• _Work to be completed_
What is the number of lines in the data below that contain "computer"? Answer with that number and no other words.

• _Data to process_
__________________________________________________
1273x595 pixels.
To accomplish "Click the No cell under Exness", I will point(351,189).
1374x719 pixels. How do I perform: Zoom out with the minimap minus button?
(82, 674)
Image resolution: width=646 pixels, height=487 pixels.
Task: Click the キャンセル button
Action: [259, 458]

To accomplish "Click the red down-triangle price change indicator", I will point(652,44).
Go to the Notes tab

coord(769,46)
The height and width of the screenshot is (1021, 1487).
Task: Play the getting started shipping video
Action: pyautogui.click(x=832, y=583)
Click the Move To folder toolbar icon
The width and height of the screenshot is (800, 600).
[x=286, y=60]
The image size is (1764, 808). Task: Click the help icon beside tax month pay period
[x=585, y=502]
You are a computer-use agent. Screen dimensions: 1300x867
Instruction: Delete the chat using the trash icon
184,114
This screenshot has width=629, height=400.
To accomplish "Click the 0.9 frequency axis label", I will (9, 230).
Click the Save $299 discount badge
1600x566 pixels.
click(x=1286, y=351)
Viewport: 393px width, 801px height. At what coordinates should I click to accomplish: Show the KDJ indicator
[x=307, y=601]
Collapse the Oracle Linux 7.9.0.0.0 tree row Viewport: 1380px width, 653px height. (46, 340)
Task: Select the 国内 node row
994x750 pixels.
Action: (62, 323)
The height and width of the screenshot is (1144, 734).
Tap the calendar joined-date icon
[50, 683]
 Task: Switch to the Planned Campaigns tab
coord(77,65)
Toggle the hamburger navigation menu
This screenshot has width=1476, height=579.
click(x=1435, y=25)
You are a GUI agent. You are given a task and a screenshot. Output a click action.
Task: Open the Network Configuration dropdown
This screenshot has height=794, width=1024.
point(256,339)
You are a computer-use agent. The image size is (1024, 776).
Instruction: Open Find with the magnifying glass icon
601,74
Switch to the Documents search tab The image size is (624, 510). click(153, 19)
__________________________________________________
• _Answer below_
2